The immunostimulatory effect of novel immunostimulator CH2b with a thiazolidin-4-one ring on the functions of LPS-activated RAW 264.7 macrophages in vitro

This study was designed to confirm the effect of the novel immunostimulators CH1b and CH2b with a thiazolidin-4-one ring on the function of macrophages. We used these two molecules to stimulate LPS-activated RAW 264.7 macrophages in vitro. After a series of essential assays, we found that CH1b and CH2b could significantly increase the production of nitric oxide (NO) by the LPS-activated RAW 264.7 macrophages, and also found that CH2b could more significantly increase the proliferation, phagocytic activity, and secretion of IL-6, IL-8 and TNF-α by LPS-activated RAW 264.7 cells more than CH1b.

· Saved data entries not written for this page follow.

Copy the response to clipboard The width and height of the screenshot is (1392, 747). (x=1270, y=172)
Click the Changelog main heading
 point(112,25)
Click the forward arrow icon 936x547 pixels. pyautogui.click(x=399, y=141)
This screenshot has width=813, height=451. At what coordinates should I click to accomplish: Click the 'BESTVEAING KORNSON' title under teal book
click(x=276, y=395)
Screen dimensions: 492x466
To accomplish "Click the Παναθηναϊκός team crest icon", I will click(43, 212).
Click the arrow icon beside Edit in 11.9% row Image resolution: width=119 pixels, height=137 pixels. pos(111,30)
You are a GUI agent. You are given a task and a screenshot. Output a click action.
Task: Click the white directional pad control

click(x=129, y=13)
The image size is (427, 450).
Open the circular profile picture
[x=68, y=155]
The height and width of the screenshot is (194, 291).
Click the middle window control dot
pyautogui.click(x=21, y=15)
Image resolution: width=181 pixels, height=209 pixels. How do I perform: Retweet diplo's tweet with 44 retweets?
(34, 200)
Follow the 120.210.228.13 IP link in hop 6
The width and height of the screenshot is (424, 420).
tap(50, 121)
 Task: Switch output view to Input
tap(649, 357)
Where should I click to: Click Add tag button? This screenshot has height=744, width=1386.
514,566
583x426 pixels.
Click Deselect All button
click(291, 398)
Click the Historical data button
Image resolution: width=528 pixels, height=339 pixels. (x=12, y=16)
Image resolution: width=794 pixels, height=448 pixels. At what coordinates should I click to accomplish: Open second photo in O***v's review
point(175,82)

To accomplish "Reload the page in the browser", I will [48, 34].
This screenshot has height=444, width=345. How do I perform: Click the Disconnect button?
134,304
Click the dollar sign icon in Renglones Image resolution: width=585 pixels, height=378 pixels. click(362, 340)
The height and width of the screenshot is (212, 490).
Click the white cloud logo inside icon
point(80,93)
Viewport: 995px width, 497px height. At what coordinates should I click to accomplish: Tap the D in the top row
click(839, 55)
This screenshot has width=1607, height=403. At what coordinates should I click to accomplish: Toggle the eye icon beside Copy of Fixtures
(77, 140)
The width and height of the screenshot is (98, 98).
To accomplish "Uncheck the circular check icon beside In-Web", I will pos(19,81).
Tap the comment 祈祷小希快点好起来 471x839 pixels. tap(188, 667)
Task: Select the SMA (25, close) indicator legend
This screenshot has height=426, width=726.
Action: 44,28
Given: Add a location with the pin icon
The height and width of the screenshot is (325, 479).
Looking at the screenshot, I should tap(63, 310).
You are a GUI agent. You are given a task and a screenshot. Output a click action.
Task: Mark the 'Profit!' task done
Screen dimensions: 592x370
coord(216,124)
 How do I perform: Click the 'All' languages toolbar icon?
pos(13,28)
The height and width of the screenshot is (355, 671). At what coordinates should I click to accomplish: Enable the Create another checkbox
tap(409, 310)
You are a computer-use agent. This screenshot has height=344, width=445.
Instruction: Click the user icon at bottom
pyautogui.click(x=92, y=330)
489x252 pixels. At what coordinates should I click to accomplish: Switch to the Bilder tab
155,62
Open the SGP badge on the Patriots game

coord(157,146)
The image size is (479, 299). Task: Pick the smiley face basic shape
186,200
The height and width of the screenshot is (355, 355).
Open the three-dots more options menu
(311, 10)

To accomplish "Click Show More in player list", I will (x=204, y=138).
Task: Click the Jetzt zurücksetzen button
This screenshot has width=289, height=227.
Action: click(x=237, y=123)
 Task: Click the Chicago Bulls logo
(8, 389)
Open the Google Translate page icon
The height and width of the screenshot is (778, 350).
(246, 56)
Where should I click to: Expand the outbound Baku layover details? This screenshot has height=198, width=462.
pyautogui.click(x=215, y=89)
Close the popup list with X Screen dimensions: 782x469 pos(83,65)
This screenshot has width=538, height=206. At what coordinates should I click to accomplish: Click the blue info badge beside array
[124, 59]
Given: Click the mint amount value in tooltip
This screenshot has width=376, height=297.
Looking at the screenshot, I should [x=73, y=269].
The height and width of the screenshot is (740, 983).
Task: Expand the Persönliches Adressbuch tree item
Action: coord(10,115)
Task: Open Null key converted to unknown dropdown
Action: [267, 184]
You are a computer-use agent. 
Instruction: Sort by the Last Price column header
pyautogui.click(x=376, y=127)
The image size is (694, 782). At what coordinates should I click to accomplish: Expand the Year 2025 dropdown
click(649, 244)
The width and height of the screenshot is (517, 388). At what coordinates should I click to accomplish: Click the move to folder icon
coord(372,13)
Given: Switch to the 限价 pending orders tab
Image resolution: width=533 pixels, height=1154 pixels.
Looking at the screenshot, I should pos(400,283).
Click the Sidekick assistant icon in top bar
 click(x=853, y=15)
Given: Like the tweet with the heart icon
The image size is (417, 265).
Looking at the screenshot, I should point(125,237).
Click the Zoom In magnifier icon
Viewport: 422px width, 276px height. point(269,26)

Furthermore, CH2b could increase the degradation of IκB-α and could promote the nuclear translocation of nuclear factor (NF)-κB p65 in LPS-activated RAW 264.7 cells. However, CH2b could also increase the phosphorylation of p38 mitogen-activated protein kinase (p38 MAPK). Taken together, we got that CH2b could further increase the LPS-induced activation of NF-κB and p38 MAPK in RAW 264.7 macrophages to elevate the function of macrophages, including iNOS expression, NO production, cytokines secretion, and phagocytosis.